Speaker: Chen-Yu Wei (USC)
Title: Learning Infinite-horizon Average-reward MDPs with Linear Function Approximation
Paper: https://arxiv.org/abs/2007.11849
Slides: here
More details:
Learning Infinite-horizon Average-reward MDPs with Linear Function Approximation
Authors: Chen-Yu Wei, Mehdi Jafarnia-Jahromi, Haipeng Luo, Rahul Jain
Abstract: We develop several new algorithms for learning Markov Decision Processes in an infinite-horizon average-reward setting with linear function approximation. Using the optimism principle and assuming that the MDP has a linear structure, we first propose a computationally inefficient algorithm with optimal O˜(√T) regret and another computationally efficient variant with O˜(T^3/4) regret, where T is the number of interactions. Next, taking inspiration from adversarial linear bandits, we develop yet another efficient algorithm with O˜(√T) regret under a different set of assumptions, improving the best existing result by Hao et al. (2020) with O˜(T^2/3) regret. Moreover, we draw a connection between this algorithm and the Natural Policy Gradient algorithm proposed by Kakade (2002), and show that our analysis improves the sample complexity bound recently given by Agarwal et al. (2020).
Speaker bio: Chen-Yu Wei is a fourth-year Computer Science PhD student at University of Southern California, advised by Haipeng Luo. They received their M.S. in Communication Engineering and B.S. in Electrical Engineering from National Taiwan University. Their research mainly focuses on designing provable algorithms for online decision making, reinforcement learning, and learning in multi-player games. They are also interested in designing representation learning and unsupervised learning algorithms with information-theoretic justifications.
Speaker: Ruosong Wang (CMU)
Title: Provably Efficient Reinforcement Learning with General Value Function Approximation
Paper: https://arxiv.org/abs/2005.10804
Slides: here
More details:
Provably Efficient Reinforcement Learning with General Value Function Approximation
Authors: Ruosong Wang, Ruslan Salakhutdinov, Lin F. Yang
Abstract: Value function approximation has demonstrated phenomenal empirical success in reinforcement learning (RL). Nevertheless, despite a handful of recent progress on developing theory for RL with linear function approximation, the understanding of general function approximation schemes largely remains missing. In this paper, we establish a provably efficient RL algorithm with general value function approximation. We show that if the value functions admit an approximation with a function class F, our algorithm achieves a regret bound of O(poly(dH) sqrt(T)), where d is a complexity measure of F that depends on the eluder dimension [Russo and Van Roy, 2013] and log-covering numbers, H is the planning horizon, and T is the number interactions with the environment. Our theory generalizes recent progress on RL with linear value function approximation and does not make explicit assumptions on the model of the environment. Moreover, our algorithm is model-free and provides a framework to justify the effectiveness of algorithms used in practice.
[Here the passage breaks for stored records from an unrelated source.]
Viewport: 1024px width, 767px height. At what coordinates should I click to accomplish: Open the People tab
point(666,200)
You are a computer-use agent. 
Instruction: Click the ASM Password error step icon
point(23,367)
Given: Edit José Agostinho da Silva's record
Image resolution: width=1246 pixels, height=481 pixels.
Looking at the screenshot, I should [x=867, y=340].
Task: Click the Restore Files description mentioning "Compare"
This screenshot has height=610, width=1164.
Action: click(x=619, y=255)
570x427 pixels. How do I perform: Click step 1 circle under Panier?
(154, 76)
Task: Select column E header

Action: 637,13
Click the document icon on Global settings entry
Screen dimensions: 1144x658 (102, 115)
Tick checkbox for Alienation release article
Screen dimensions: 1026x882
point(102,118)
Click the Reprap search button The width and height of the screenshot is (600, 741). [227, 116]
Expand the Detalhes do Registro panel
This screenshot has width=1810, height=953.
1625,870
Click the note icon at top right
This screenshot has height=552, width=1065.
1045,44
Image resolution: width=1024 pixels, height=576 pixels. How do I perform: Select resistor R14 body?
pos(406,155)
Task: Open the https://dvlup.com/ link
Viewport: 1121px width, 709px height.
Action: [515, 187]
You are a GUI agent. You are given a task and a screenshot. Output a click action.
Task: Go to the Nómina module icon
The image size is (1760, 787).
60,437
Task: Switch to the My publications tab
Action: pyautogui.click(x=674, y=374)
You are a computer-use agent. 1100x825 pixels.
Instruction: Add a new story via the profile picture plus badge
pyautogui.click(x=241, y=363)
Speaker bio: Ruosong Wang is a fourth year Ph.D. student at Carnegie Mellon University, advised by Prof. Ruslan Salakhutdinov. He received his B.Eng. from IIIS, Tsinghua University. He has broad interest in the theory and applications of modern machine learning, and his recent research interests include theoretical foundations for reinforcement learning and deep learning.